◆ Directions ◆
Find "689x630 pixels." in the material, then return exactly the line containing it and all lines after it to the end, leaving out pictures.

====== Data for analysis ======

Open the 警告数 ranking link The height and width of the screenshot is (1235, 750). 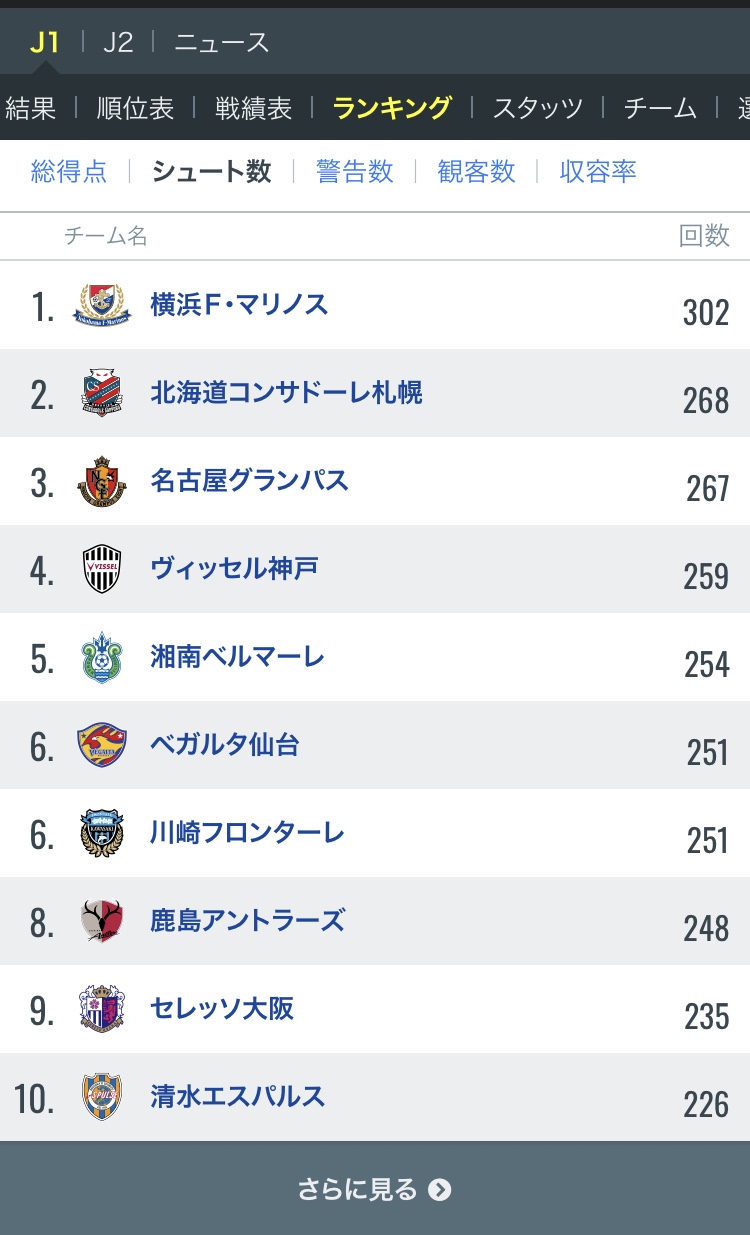point(355,171)
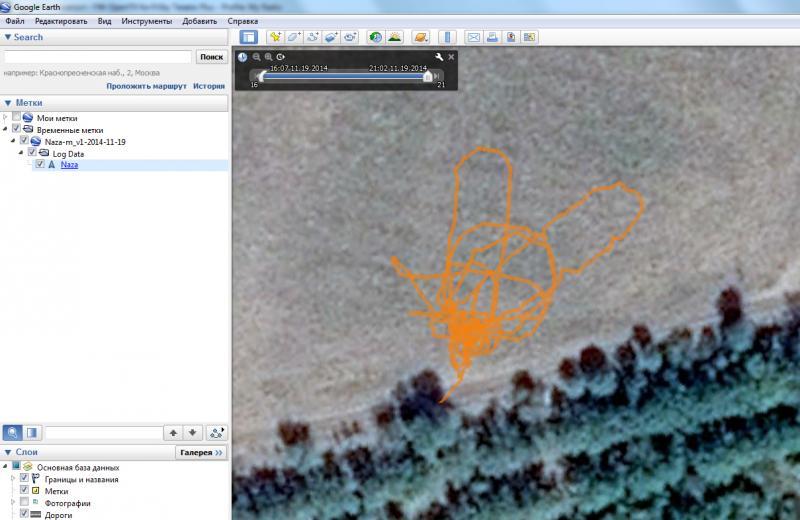This screenshot has height=520, width=800.
Task: Click the right handle of time slider
Action: click(x=429, y=76)
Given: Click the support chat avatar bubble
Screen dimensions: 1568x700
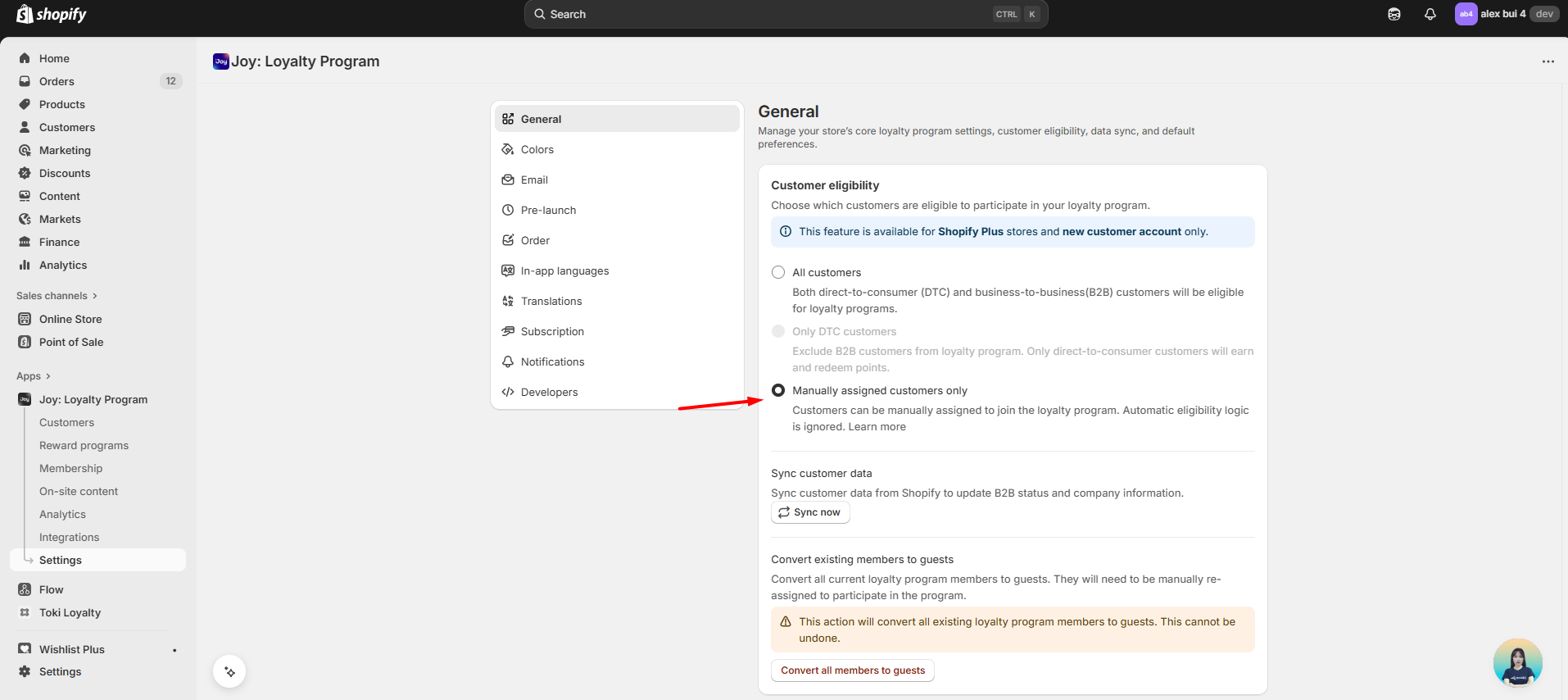Looking at the screenshot, I should point(1517,662).
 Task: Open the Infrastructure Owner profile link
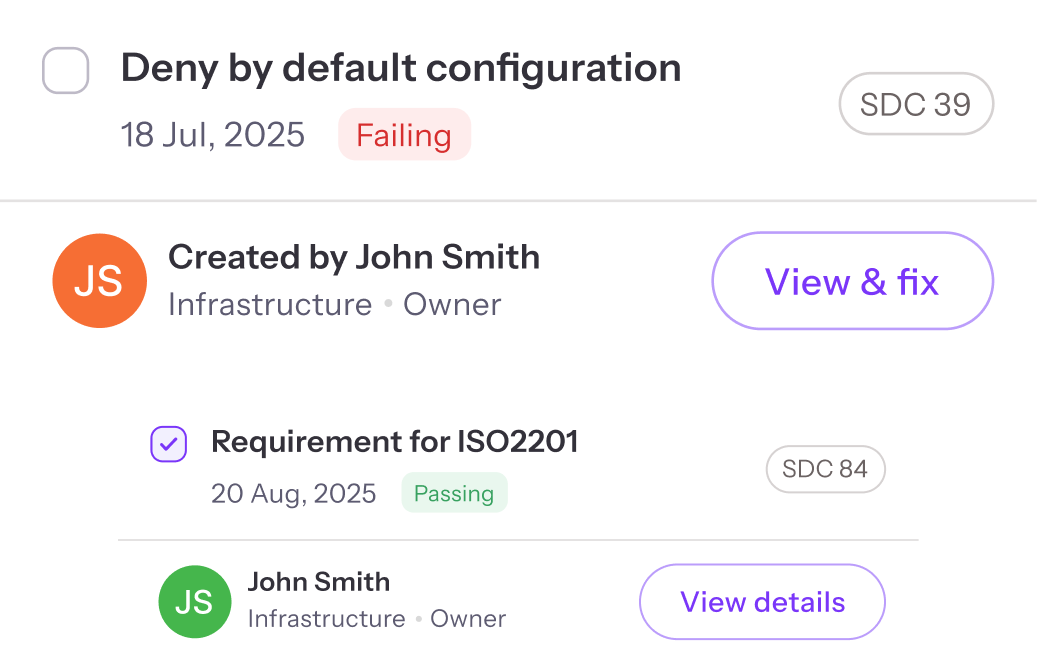[334, 305]
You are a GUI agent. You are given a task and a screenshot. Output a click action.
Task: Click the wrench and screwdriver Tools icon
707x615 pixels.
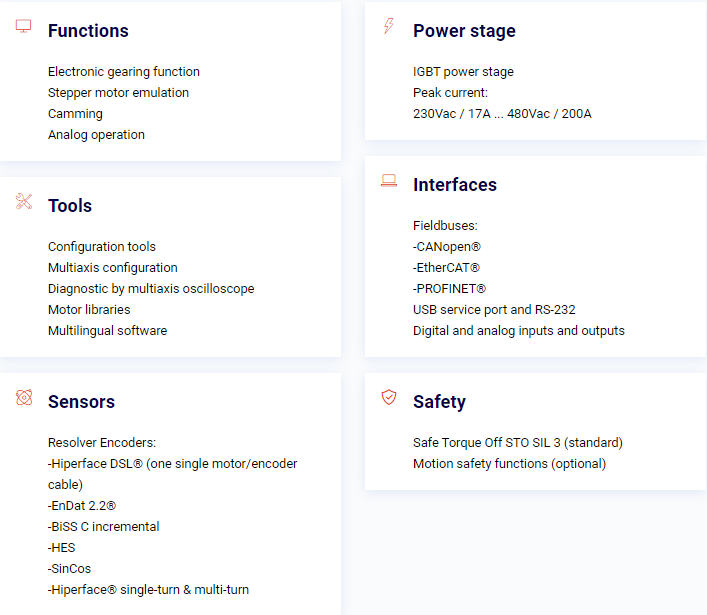coord(24,201)
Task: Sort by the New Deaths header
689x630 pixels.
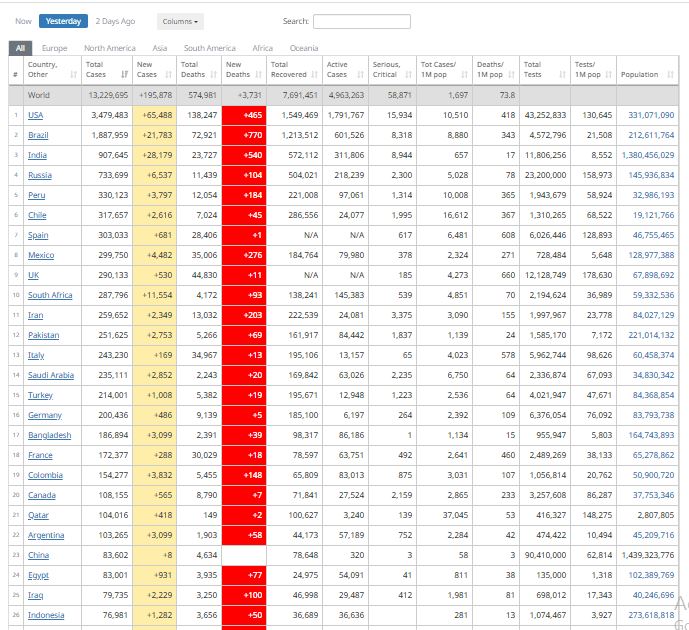Action: tap(242, 69)
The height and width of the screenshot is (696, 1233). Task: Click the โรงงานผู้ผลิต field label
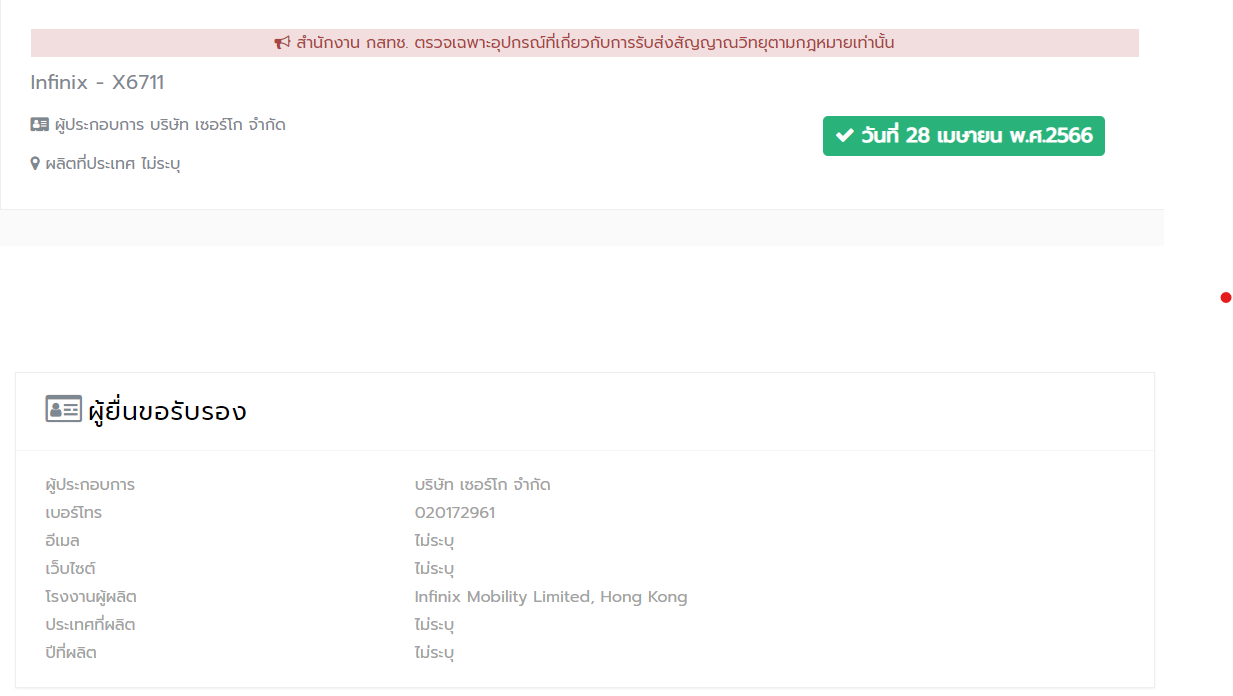tap(91, 597)

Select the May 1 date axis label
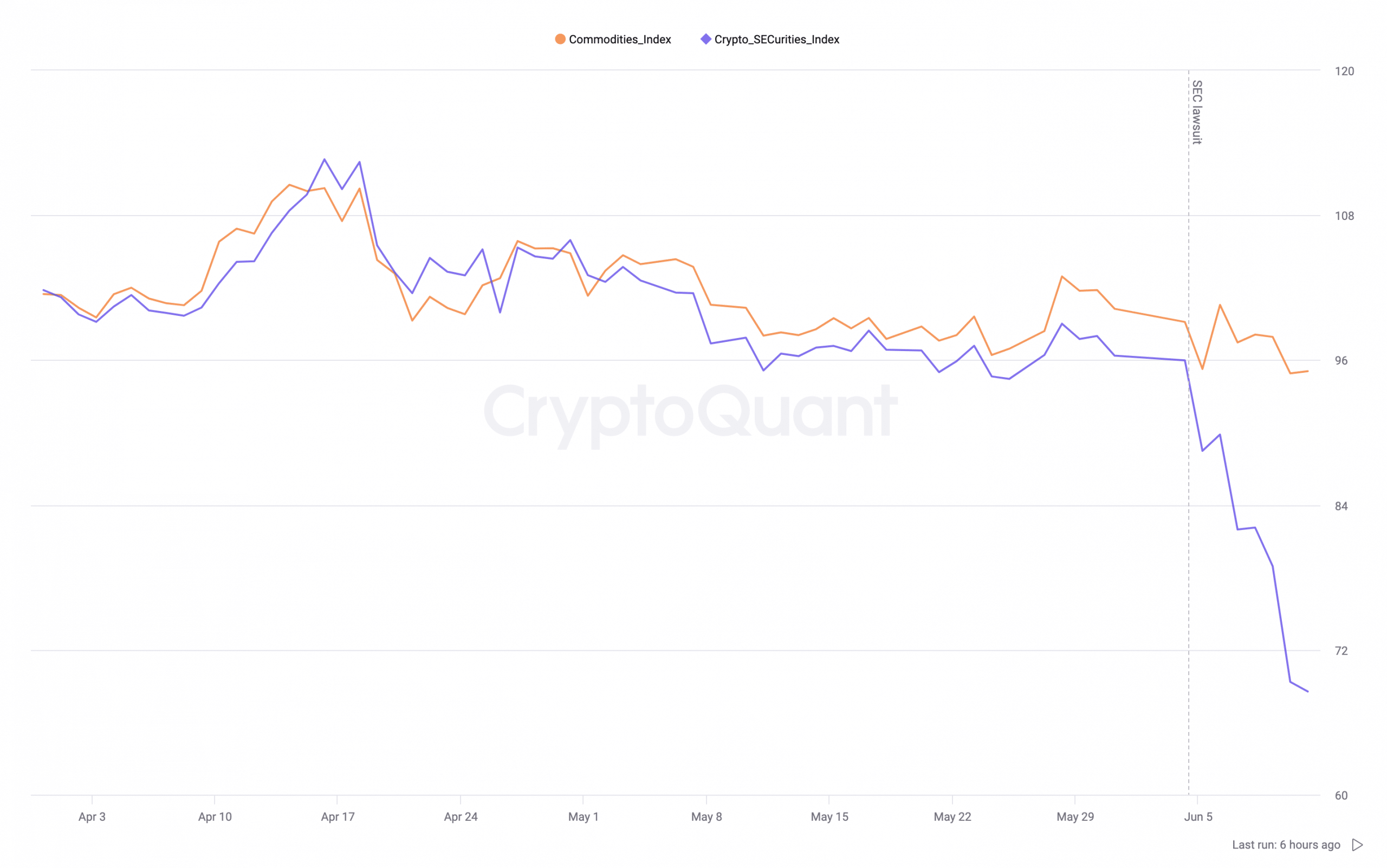coord(584,817)
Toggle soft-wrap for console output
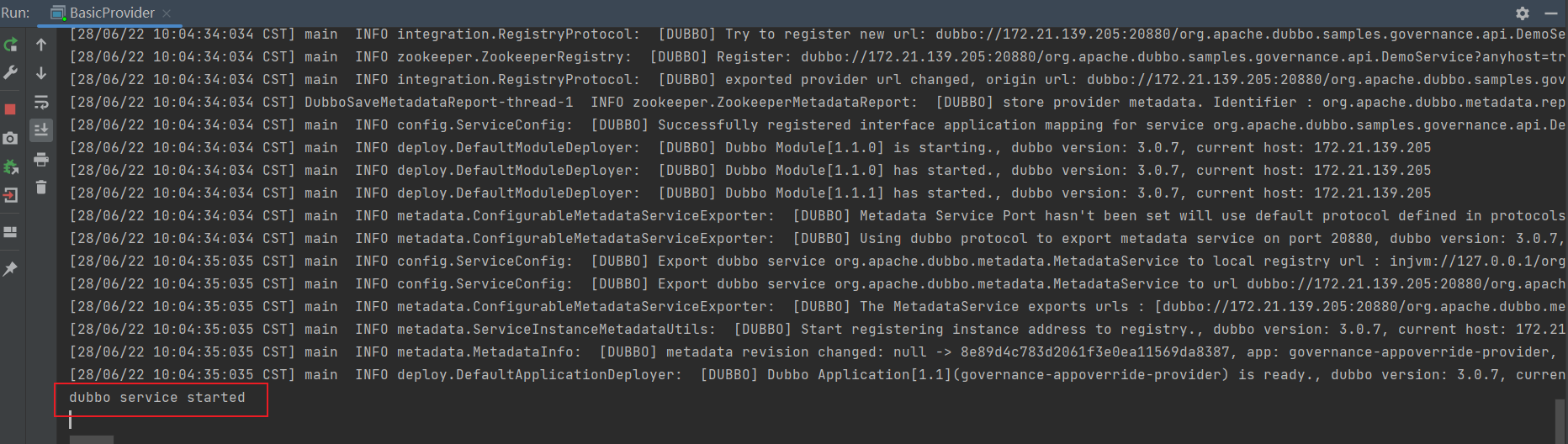This screenshot has width=1568, height=444. (41, 102)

======

◆ Written reply ◆
689x630 pixels.
Action: tap(242, 69)
The height and width of the screenshot is (696, 1233). Task: Click the โรงงานผู้ผลิต field label
tap(91, 597)

Select the May 1 date axis label
coord(584,817)
Toggle soft-wrap for console output
This screenshot has width=1568, height=444. (41, 102)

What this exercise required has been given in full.